For each statement below, state yes or no according to whether it agrees with the comments on the fiveleaper, and quote the words of those comments that decide it. (a) The Oxford Companion to Chess calls the piece that moves (4,3) or (5,0) a '5-leaper'. (b) The variant SKY uses only the Root-twenty-five leaper. (c) The reported misprint should change 'one square horizontally' to 'one square diagonally'.

• _Selection_

::::::::::

I did not understand: why it's square root of 50?
The piece which moves (4,3) or (5,0) is definitely called a '5-leaper' in the Oxford Companion to Chess.
On another note, there's a misprint on this page: 'one square diagonally' should read 'one square horizontally'.
well i called the 0-5, 4-3 leaper a fiveleaper, because i've never seen it referred to as anything else. if you 'google' the word 'fiveleaper' plenty of websites have info on the fiveleaper, and every single one i've seen gives the fiveleaper as a 0-5, 4-3 leaper. some sites are pretty cool too, here is an amazing one that gives 'fiveleaper tours' on a 8x8 board, see how many there are! http://www.ktn.freeuk.com/9f.htm
Christine Bagley-Jones has provided a ZRF for her new variant SKY, which uses both the Root-fifty leaper and the Root-twenty-five leaper [a (0,5) and (4,3) leaper]. She calls the latter a 'Fiveleaper' - but I believe that term should be reserved for a pure (0,5) leaper.

::::::::::

• _Data excerpts_
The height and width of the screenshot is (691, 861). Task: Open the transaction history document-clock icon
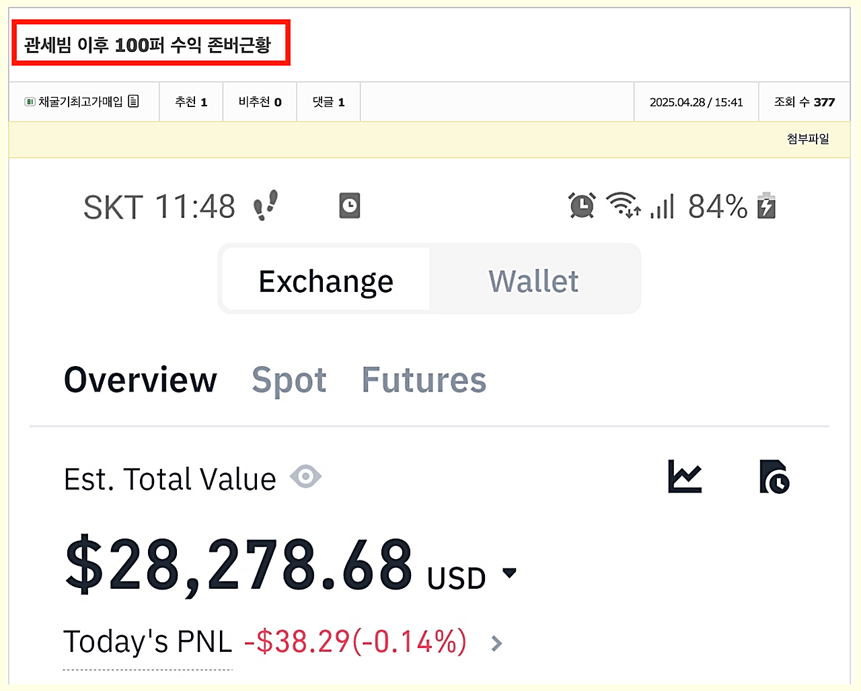pos(774,477)
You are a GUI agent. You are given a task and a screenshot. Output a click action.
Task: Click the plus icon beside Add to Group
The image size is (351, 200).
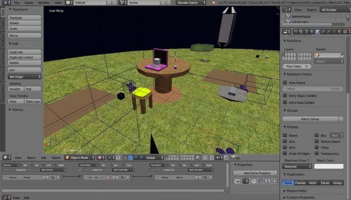[341, 119]
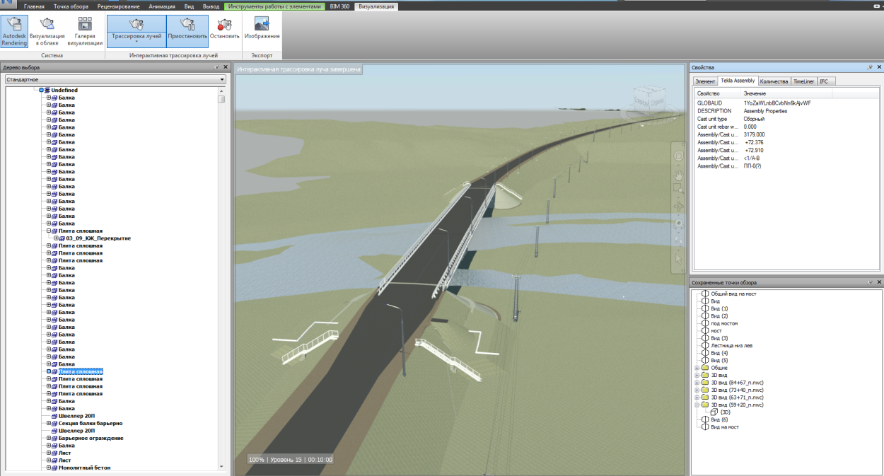This screenshot has height=476, width=884.
Task: Pin the Дерево выбора panel with auto-hide
Action: pos(217,67)
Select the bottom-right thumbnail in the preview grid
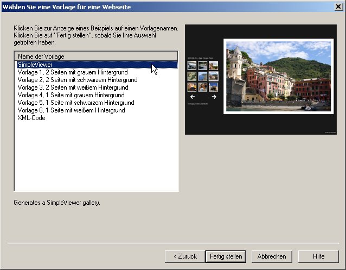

::::::::::

• _The output_
(a) Yes: "The piece which moves (4,3) or (5,0) is definitely called a '5-leaper' in the Oxford Companion to Chess."
(b) No: "which uses both the Root-fifty leaper and the Root-twenty-five leaper"
(c) No: "'one square diagonally' should read 'one square horizontally'"